SET TASK >>
Rewrite everything from the line containing "You are a GUI" down to the end of the rows, with "screenshot" changed to "screen capture" and all else kept as it is. Leave the pictures out of your answer.

--- START OF PROVIDED RECORDS ---

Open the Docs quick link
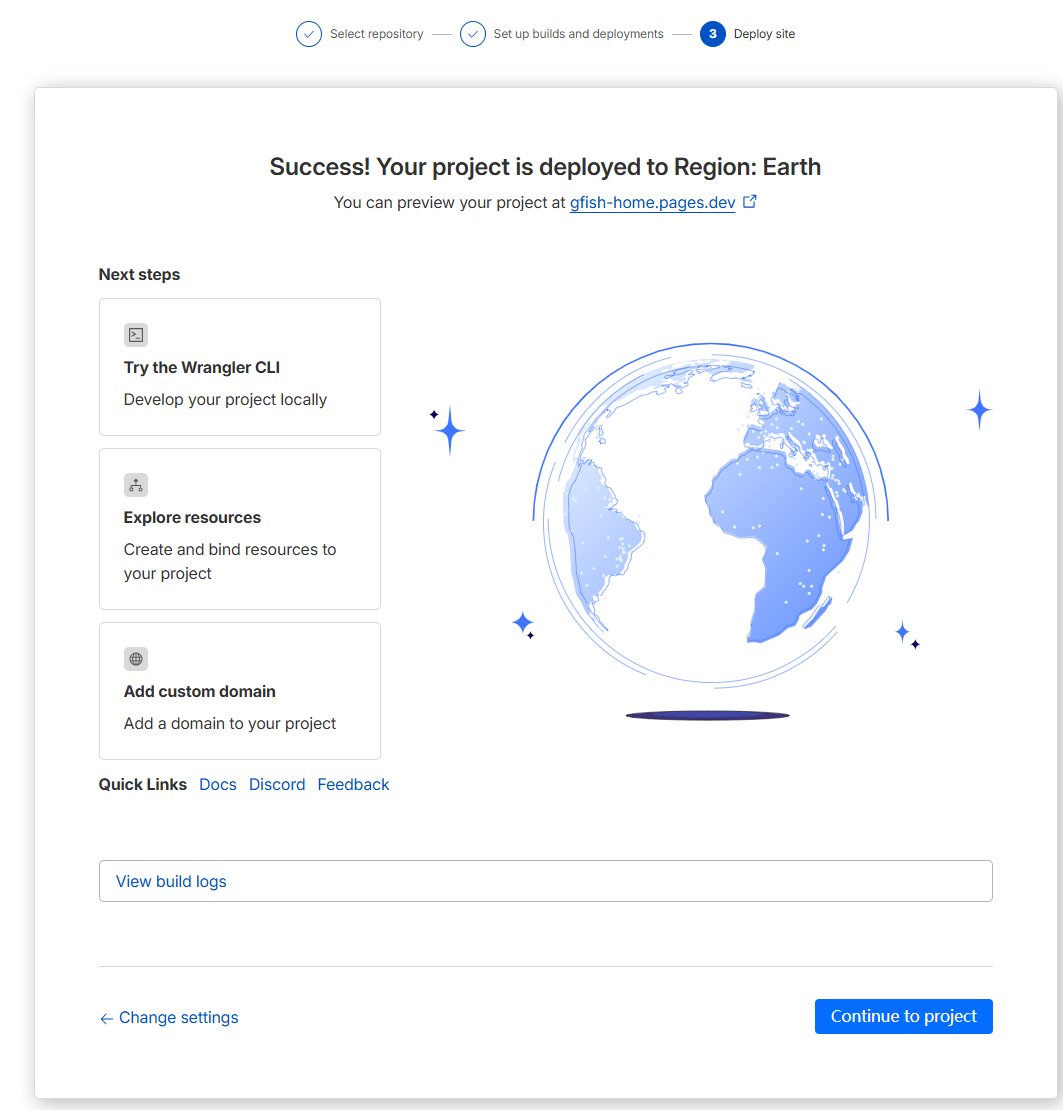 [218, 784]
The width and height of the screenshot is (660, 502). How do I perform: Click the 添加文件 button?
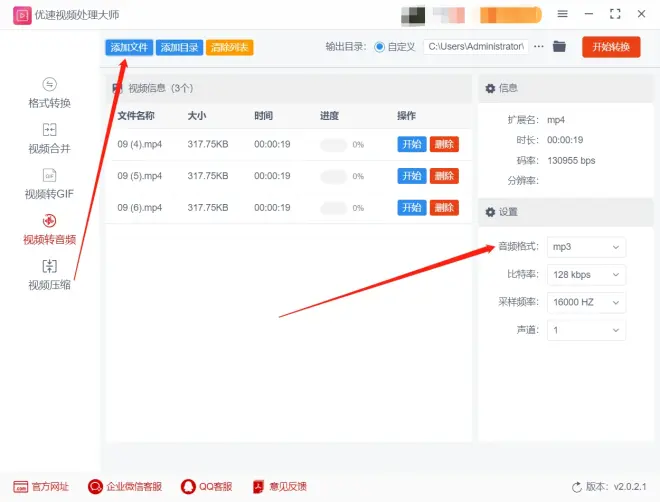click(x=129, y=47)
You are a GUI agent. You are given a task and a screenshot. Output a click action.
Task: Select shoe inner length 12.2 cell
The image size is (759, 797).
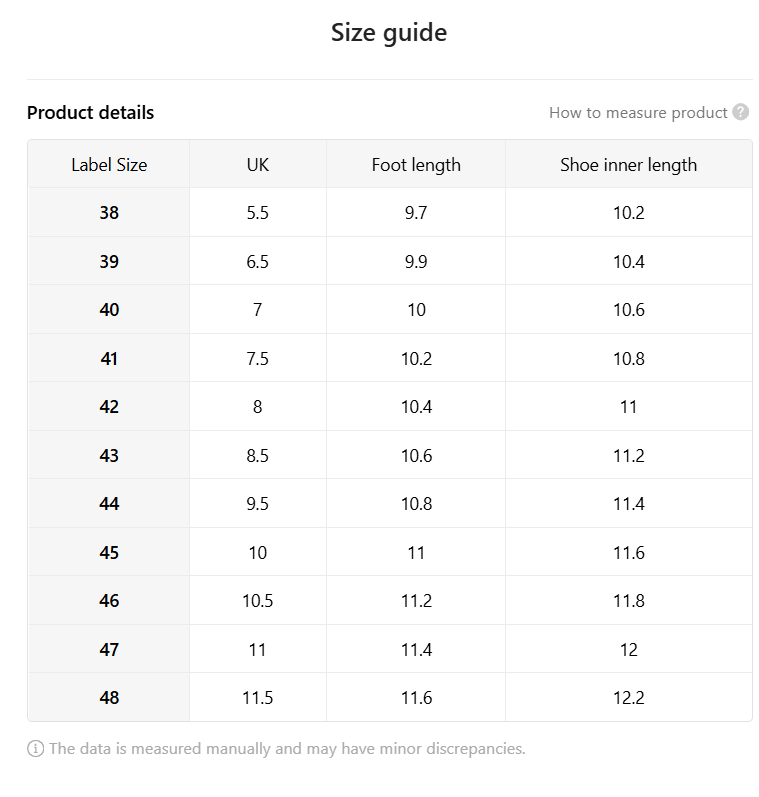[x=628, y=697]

--- END OF PROVIDED RECORDS ---

RESPONSE BELOW >>
You are a GUI agent. You are given a task and a screen capture. Output a click action.
Task: Select shoe inner length 12.2 cell
The image size is (759, 797).
[x=628, y=697]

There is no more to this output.